_EXTRACTED RECORDS_.
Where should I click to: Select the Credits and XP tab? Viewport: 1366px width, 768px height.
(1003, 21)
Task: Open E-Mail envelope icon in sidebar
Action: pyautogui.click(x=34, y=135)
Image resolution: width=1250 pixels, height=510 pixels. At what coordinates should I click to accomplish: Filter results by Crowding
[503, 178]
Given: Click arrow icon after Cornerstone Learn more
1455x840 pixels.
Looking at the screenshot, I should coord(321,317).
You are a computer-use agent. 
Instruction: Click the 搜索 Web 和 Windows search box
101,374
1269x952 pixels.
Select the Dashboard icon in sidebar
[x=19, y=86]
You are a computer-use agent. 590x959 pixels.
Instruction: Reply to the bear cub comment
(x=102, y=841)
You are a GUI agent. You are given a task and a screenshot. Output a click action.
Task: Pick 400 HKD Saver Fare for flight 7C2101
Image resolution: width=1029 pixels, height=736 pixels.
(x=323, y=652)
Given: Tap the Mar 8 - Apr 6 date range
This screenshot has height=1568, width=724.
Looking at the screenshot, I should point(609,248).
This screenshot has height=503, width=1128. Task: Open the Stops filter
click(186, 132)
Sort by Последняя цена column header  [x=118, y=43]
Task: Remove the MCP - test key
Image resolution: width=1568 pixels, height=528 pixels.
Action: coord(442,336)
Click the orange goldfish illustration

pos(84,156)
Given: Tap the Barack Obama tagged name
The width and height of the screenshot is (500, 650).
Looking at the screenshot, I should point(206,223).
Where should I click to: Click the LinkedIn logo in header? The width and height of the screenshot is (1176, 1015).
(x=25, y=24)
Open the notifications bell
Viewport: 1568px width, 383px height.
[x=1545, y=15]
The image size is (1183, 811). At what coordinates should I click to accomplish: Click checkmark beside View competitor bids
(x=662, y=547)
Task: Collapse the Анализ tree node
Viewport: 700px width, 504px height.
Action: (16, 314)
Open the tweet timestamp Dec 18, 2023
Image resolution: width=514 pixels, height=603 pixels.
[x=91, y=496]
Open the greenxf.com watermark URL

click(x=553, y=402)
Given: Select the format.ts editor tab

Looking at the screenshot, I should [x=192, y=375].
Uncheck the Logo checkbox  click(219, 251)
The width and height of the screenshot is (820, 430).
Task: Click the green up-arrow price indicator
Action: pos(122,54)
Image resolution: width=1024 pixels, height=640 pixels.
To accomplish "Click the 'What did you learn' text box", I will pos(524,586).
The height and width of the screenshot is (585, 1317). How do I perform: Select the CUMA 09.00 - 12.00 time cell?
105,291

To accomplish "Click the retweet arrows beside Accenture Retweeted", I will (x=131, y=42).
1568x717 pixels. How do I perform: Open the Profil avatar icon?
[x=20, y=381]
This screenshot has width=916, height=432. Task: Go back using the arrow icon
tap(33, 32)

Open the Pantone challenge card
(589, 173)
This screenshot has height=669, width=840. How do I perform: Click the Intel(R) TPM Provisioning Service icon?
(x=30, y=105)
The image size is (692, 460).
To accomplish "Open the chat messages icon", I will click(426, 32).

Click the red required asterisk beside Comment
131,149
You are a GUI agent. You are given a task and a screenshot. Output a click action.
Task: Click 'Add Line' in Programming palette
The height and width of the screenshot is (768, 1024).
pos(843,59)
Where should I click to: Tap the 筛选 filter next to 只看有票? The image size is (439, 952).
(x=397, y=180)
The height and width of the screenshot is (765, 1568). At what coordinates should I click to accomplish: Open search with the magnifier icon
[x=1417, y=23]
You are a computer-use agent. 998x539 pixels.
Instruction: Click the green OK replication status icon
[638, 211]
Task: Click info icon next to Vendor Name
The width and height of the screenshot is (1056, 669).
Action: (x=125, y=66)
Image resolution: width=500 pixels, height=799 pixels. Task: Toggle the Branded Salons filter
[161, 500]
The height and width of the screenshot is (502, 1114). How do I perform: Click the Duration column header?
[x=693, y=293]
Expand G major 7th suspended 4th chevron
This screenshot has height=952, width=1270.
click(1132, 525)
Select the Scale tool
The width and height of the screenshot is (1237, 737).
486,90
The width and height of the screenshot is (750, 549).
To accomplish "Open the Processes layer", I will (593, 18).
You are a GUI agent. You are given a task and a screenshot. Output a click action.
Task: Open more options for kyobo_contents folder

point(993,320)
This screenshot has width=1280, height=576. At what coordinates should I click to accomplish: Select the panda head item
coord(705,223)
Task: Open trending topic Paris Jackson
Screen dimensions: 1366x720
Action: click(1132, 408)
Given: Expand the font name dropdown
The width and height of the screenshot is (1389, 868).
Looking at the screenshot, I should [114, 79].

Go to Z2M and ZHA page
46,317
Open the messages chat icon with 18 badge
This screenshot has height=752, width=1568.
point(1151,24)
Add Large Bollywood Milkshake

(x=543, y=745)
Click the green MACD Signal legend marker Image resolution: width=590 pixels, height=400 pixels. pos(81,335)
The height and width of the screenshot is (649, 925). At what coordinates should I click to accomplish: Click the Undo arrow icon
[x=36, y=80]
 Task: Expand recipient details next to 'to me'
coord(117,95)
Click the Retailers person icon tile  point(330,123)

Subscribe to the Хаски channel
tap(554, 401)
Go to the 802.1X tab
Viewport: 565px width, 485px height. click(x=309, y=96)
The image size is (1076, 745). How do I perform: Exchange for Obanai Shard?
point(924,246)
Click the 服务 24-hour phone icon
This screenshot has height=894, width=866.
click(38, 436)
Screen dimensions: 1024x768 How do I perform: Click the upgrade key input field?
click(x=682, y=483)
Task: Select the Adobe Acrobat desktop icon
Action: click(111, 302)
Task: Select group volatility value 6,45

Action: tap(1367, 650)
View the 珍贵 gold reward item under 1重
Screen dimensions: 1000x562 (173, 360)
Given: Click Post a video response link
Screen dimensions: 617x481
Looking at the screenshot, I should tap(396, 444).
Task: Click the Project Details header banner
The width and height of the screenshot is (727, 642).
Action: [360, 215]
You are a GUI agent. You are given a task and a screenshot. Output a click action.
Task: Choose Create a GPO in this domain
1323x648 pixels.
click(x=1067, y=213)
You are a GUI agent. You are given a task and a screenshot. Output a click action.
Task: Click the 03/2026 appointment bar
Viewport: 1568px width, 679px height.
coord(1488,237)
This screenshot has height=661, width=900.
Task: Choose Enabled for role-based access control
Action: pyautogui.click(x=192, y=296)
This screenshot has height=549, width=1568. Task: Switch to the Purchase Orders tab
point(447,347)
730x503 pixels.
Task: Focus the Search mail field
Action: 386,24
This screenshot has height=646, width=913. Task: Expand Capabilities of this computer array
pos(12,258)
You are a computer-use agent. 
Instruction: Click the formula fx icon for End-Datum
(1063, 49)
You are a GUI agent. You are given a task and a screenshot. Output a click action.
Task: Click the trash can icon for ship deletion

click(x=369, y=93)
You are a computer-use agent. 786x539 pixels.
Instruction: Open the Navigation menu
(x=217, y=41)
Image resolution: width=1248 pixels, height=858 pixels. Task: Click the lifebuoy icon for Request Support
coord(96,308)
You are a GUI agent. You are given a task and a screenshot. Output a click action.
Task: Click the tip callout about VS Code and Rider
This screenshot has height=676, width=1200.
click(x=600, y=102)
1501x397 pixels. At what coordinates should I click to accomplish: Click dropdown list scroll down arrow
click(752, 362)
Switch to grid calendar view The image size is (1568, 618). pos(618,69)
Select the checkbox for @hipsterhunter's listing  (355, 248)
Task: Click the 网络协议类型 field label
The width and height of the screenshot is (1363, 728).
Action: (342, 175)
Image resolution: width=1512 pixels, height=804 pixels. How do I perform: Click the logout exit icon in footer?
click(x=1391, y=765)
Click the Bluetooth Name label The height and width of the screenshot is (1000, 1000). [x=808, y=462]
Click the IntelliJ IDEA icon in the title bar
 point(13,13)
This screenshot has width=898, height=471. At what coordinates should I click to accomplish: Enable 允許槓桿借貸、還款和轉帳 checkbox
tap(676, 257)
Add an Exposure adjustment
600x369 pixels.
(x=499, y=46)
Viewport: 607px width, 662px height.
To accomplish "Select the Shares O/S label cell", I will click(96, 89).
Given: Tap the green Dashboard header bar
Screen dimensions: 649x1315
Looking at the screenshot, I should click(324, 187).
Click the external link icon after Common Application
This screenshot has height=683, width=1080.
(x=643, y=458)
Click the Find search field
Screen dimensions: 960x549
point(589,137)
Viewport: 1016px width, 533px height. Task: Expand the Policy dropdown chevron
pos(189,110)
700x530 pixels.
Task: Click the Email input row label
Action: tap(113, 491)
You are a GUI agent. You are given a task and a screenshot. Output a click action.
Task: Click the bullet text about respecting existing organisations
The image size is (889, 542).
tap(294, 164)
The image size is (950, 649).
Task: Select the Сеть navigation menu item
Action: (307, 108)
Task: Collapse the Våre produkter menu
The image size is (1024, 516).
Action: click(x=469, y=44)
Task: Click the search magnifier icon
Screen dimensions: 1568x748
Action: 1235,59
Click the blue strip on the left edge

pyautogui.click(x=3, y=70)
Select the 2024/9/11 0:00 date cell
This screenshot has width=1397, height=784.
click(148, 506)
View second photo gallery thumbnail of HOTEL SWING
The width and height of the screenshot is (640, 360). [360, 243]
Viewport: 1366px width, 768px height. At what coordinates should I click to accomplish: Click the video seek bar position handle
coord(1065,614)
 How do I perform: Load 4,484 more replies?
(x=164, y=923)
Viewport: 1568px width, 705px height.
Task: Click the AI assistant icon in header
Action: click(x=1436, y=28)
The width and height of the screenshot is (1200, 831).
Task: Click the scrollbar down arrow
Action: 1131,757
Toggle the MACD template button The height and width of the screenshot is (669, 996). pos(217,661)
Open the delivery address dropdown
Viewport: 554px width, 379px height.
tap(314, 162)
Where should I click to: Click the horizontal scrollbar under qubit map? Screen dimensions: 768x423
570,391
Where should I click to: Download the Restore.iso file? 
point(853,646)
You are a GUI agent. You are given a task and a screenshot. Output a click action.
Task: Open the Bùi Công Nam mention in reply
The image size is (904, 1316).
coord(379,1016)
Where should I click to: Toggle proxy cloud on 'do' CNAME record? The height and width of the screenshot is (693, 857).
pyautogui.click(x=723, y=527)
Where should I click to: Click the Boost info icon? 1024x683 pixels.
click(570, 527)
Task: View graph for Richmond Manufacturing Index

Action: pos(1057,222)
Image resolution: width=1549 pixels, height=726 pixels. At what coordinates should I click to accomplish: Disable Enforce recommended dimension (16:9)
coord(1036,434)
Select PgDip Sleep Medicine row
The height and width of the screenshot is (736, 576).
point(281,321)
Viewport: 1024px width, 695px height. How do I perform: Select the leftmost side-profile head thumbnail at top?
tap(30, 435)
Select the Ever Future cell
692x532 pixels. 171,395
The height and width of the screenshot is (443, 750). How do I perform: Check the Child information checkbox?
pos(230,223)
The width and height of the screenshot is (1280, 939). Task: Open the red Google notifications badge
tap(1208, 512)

_ACTIVITY_.
Exactly the lines from the line holding "Task: View graph" through the close of the listing above make up the answer; include nothing else.

_EXERCISE SOLUTION_.
Task: View graph for Richmond Manufacturing Index

Action: pos(1057,222)
Image resolution: width=1549 pixels, height=726 pixels. At what coordinates should I click to accomplish: Disable Enforce recommended dimension (16:9)
coord(1036,434)
Select PgDip Sleep Medicine row
The height and width of the screenshot is (736, 576).
point(281,321)
Viewport: 1024px width, 695px height. How do I perform: Select the leftmost side-profile head thumbnail at top?
tap(30, 435)
Select the Ever Future cell
692x532 pixels. 171,395
The height and width of the screenshot is (443, 750). How do I perform: Check the Child information checkbox?
pos(230,223)
The width and height of the screenshot is (1280, 939). Task: Open the red Google notifications badge
tap(1208, 512)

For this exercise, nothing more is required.